Task details —
Find the line that contains "This screenshot has width=1000, height=470."; please output it and each line after it, exactly as shown, up to the end of the entries below, skipping pictures.

Stored items:
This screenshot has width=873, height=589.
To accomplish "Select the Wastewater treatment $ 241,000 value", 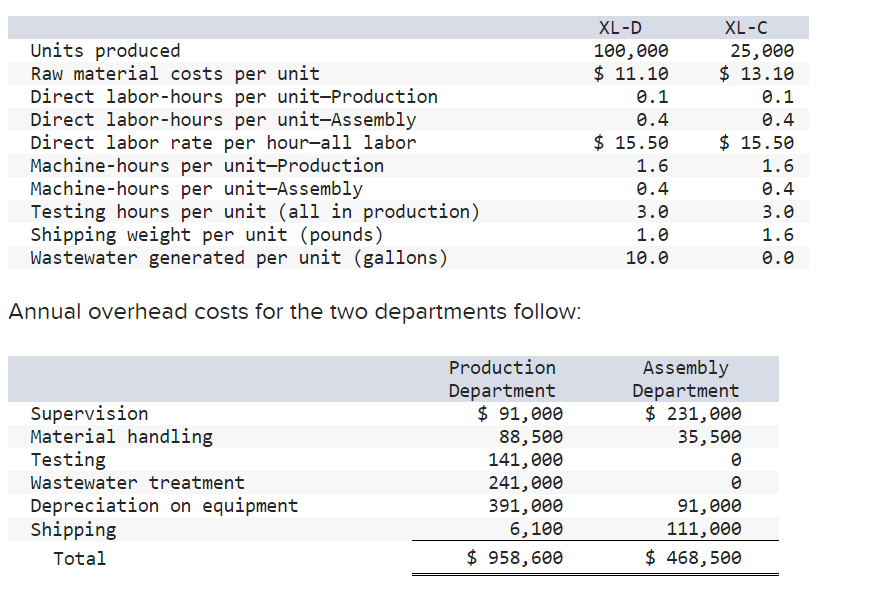I will pos(530,482).
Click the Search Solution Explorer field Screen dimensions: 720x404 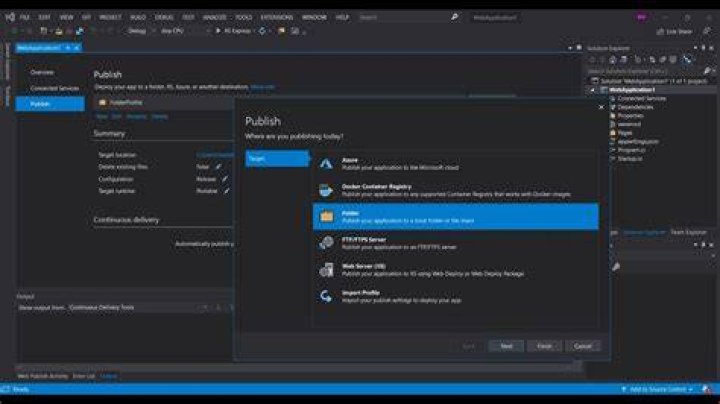coord(645,71)
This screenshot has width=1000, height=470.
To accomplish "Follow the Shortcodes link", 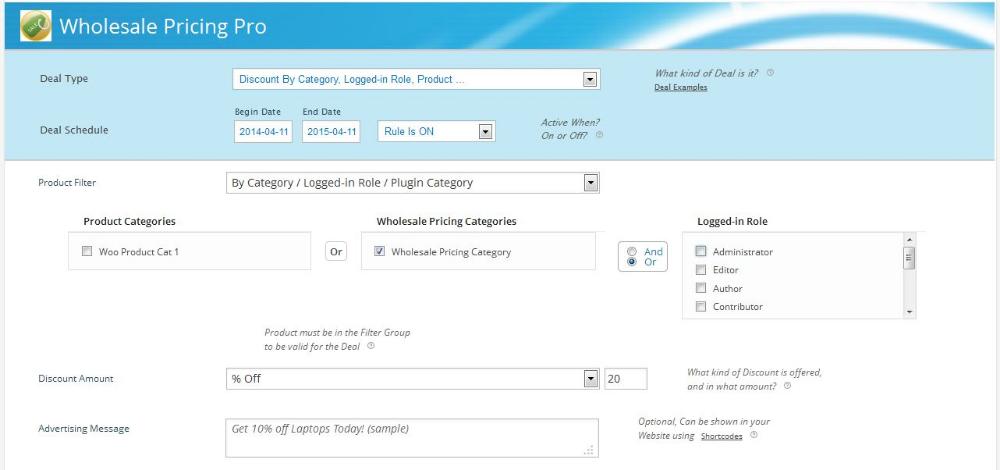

Task solution —
This screenshot has width=1000, height=470.
To accomplish "Follow the Shortcodes link", 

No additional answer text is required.